**Task directions**
Output all the data below verbatim.

══ Dataset excerpts

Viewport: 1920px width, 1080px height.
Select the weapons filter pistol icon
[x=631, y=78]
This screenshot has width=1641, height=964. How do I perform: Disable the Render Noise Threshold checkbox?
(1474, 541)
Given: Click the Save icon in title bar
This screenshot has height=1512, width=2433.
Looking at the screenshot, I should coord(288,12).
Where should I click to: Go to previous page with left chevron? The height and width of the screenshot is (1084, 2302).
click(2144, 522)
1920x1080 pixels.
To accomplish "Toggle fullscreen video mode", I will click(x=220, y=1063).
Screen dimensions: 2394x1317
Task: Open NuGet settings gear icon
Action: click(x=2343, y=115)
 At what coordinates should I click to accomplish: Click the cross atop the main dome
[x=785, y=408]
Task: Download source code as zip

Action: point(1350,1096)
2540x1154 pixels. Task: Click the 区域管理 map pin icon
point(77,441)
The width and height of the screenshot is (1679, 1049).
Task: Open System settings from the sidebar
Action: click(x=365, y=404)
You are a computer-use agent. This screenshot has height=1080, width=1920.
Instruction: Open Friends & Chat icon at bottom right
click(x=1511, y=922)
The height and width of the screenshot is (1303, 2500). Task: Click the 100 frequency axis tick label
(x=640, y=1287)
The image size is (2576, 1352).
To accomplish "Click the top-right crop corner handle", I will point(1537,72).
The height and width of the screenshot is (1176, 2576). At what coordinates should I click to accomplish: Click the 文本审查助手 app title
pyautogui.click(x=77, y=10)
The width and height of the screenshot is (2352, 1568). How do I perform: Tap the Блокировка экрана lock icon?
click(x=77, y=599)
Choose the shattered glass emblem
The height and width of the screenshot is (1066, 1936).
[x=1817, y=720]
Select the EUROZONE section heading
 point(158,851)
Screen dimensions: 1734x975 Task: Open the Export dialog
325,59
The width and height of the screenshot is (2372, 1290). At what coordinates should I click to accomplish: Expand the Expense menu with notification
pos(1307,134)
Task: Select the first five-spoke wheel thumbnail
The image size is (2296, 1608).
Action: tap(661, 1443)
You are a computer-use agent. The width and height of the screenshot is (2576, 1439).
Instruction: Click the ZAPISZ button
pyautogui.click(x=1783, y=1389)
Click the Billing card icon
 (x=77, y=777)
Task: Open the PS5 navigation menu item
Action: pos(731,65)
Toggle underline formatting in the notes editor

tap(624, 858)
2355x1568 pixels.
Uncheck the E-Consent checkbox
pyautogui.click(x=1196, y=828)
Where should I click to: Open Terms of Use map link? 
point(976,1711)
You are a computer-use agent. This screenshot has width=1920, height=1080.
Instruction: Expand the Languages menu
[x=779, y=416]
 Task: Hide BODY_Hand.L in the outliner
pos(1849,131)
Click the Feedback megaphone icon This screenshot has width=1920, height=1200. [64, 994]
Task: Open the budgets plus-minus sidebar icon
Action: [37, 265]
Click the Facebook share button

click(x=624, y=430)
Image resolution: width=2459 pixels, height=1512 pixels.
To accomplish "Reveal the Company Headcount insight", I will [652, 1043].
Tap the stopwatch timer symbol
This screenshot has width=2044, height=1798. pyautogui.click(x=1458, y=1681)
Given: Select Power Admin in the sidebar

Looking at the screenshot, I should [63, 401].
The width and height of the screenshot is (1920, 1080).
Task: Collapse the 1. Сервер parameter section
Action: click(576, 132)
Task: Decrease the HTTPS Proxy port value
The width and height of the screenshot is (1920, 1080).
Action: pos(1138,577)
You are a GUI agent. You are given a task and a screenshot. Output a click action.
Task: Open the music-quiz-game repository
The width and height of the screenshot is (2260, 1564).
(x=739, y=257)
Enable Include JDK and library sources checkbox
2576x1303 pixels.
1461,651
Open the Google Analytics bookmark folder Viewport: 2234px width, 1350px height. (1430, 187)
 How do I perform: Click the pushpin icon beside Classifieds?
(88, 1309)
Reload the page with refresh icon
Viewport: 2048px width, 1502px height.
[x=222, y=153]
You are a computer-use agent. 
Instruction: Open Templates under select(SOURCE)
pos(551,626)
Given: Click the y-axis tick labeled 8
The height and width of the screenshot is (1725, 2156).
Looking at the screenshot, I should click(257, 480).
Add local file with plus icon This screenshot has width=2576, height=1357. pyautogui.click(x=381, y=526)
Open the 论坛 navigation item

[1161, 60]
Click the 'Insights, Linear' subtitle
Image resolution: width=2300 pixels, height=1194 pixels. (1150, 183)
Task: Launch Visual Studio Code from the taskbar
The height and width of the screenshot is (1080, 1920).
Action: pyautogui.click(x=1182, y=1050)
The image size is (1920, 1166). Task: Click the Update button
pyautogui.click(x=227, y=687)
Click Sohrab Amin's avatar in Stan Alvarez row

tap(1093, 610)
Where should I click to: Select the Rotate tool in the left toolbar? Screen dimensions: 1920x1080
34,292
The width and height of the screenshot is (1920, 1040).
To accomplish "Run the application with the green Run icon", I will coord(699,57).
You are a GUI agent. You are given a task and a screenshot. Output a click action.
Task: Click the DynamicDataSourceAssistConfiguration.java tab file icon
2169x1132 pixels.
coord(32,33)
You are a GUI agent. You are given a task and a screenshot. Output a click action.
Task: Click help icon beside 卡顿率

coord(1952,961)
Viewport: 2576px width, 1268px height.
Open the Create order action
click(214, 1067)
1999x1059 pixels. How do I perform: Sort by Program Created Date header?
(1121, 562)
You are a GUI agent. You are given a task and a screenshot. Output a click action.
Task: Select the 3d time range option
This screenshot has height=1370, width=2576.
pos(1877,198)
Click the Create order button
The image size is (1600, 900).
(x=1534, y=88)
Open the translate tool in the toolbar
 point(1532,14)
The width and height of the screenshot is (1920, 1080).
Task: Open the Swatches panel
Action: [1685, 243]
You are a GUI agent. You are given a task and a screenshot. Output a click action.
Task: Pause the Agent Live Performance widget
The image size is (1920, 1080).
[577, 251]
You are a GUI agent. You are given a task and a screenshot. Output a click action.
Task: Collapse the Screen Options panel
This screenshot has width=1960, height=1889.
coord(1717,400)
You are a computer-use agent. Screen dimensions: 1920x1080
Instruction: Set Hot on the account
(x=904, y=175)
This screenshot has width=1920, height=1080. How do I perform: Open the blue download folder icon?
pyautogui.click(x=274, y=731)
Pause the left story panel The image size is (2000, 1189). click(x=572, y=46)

════

**Exercise result**
Viewport: 1920px width, 1080px height.
Select the weapons filter pistol icon
[x=631, y=78]
This screenshot has width=1641, height=964. How do I perform: Disable the Render Noise Threshold checkbox?
(1474, 541)
Given: Click the Save icon in title bar
This screenshot has height=1512, width=2433.
Looking at the screenshot, I should coord(288,12).
Where should I click to: Go to previous page with left chevron? The height and width of the screenshot is (1084, 2302).
click(2144, 522)
1920x1080 pixels.
To accomplish "Toggle fullscreen video mode", I will click(x=220, y=1063).
Screen dimensions: 2394x1317
Task: Open NuGet settings gear icon
Action: click(x=2343, y=115)
 At what coordinates should I click to accomplish: Click the cross atop the main dome
[x=785, y=408]
Task: Download source code as zip

Action: point(1350,1096)
2540x1154 pixels. Task: Click the 区域管理 map pin icon
point(77,441)
The width and height of the screenshot is (1679, 1049).
Task: Open System settings from the sidebar
Action: click(x=365, y=404)
You are a computer-use agent. This screenshot has height=1080, width=1920.
Instruction: Open Friends & Chat icon at bottom right
click(x=1511, y=922)
The height and width of the screenshot is (1303, 2500). Task: Click the 100 frequency axis tick label
(x=640, y=1287)
The image size is (2576, 1352).
To accomplish "Click the top-right crop corner handle", I will point(1537,72).
The height and width of the screenshot is (1176, 2576). At what coordinates should I click to accomplish: Click the 文本审查助手 app title
pyautogui.click(x=77, y=10)
The width and height of the screenshot is (2352, 1568). How do I perform: Tap the Блокировка экрана lock icon?
click(x=77, y=599)
Choose the shattered glass emblem
The height and width of the screenshot is (1066, 1936).
[x=1817, y=720]
Select the EUROZONE section heading
 point(158,851)
Screen dimensions: 1734x975 Task: Open the Export dialog
325,59
The width and height of the screenshot is (2372, 1290). At what coordinates should I click to accomplish: Expand the Expense menu with notification
pos(1307,134)
Task: Select the first five-spoke wheel thumbnail
The image size is (2296, 1608).
Action: tap(661, 1443)
You are a computer-use agent. The width and height of the screenshot is (2576, 1439).
Instruction: Click the ZAPISZ button
pyautogui.click(x=1783, y=1389)
Click the Billing card icon
 (x=77, y=777)
Task: Open the PS5 navigation menu item
Action: pos(731,65)
Toggle underline formatting in the notes editor

tap(624, 858)
2355x1568 pixels.
Uncheck the E-Consent checkbox
pyautogui.click(x=1196, y=828)
Where should I click to: Open Terms of Use map link? 
point(976,1711)
You are a computer-use agent. This screenshot has width=1920, height=1080.
Instruction: Expand the Languages menu
[x=779, y=416]
 Task: Hide BODY_Hand.L in the outliner
pos(1849,131)
Click the Feedback megaphone icon This screenshot has width=1920, height=1200. [64, 994]
Task: Open the budgets plus-minus sidebar icon
Action: [37, 265]
Click the Facebook share button

click(x=624, y=430)
Image resolution: width=2459 pixels, height=1512 pixels.
To accomplish "Reveal the Company Headcount insight", I will [652, 1043].
Tap the stopwatch timer symbol
This screenshot has width=2044, height=1798. pyautogui.click(x=1458, y=1681)
Given: Select Power Admin in the sidebar

Looking at the screenshot, I should [63, 401].
The width and height of the screenshot is (1920, 1080).
Task: Collapse the 1. Сервер parameter section
Action: click(576, 132)
Task: Decrease the HTTPS Proxy port value
The width and height of the screenshot is (1920, 1080).
Action: pos(1138,577)
You are a GUI agent. You are given a task and a screenshot. Output a click action.
Task: Open the music-quiz-game repository
The width and height of the screenshot is (2260, 1564).
(x=739, y=257)
Enable Include JDK and library sources checkbox
2576x1303 pixels.
1461,651
Open the Google Analytics bookmark folder Viewport: 2234px width, 1350px height. (1430, 187)
 How do I perform: Click the pushpin icon beside Classifieds?
(88, 1309)
Reload the page with refresh icon
Viewport: 2048px width, 1502px height.
[x=222, y=153]
You are a computer-use agent. 
Instruction: Open Templates under select(SOURCE)
pos(551,626)
Given: Click the y-axis tick labeled 8
The height and width of the screenshot is (1725, 2156).
Looking at the screenshot, I should click(257, 480).
Add local file with plus icon This screenshot has width=2576, height=1357. pyautogui.click(x=381, y=526)
Open the 论坛 navigation item

[1161, 60]
Click the 'Insights, Linear' subtitle
Image resolution: width=2300 pixels, height=1194 pixels. (1150, 183)
Task: Launch Visual Studio Code from the taskbar
The height and width of the screenshot is (1080, 1920).
Action: pyautogui.click(x=1182, y=1050)
The image size is (1920, 1166). Task: Click the Update button
pyautogui.click(x=227, y=687)
Click Sohrab Amin's avatar in Stan Alvarez row

tap(1093, 610)
Where should I click to: Select the Rotate tool in the left toolbar? Screen dimensions: 1920x1080
34,292
The width and height of the screenshot is (1920, 1040).
To accomplish "Run the application with the green Run icon", I will coord(699,57).
You are a GUI agent. You are given a task and a screenshot. Output a click action.
Task: Click the DynamicDataSourceAssistConfiguration.java tab file icon
2169x1132 pixels.
coord(32,33)
You are a GUI agent. You are given a task and a screenshot. Output a click action.
Task: Click help icon beside 卡顿率

coord(1952,961)
Viewport: 2576px width, 1268px height.
Open the Create order action
click(214, 1067)
1999x1059 pixels. How do I perform: Sort by Program Created Date header?
(1121, 562)
You are a GUI agent. You are given a task and a screenshot. Output a click action.
Task: Select the 3d time range option
This screenshot has height=1370, width=2576.
pos(1877,198)
Click the Create order button
The image size is (1600, 900).
(x=1534, y=88)
Open the translate tool in the toolbar
 point(1532,14)
The width and height of the screenshot is (1920, 1080).
Task: Open the Swatches panel
Action: [1685, 243]
You are a GUI agent. You are given a task and a screenshot. Output a click action.
Task: Pause the Agent Live Performance widget
The image size is (1920, 1080).
[577, 251]
You are a GUI agent. You are given a task and a screenshot. Output a click action.
Task: Collapse the Screen Options panel
This screenshot has width=1960, height=1889.
coord(1717,400)
You are a computer-use agent. Screen dimensions: 1920x1080
Instruction: Set Hot on the account
(x=904, y=175)
This screenshot has width=1920, height=1080. How do I perform: Open the blue download folder icon?
pyautogui.click(x=274, y=731)
Pause the left story panel The image size is (2000, 1189). click(x=572, y=46)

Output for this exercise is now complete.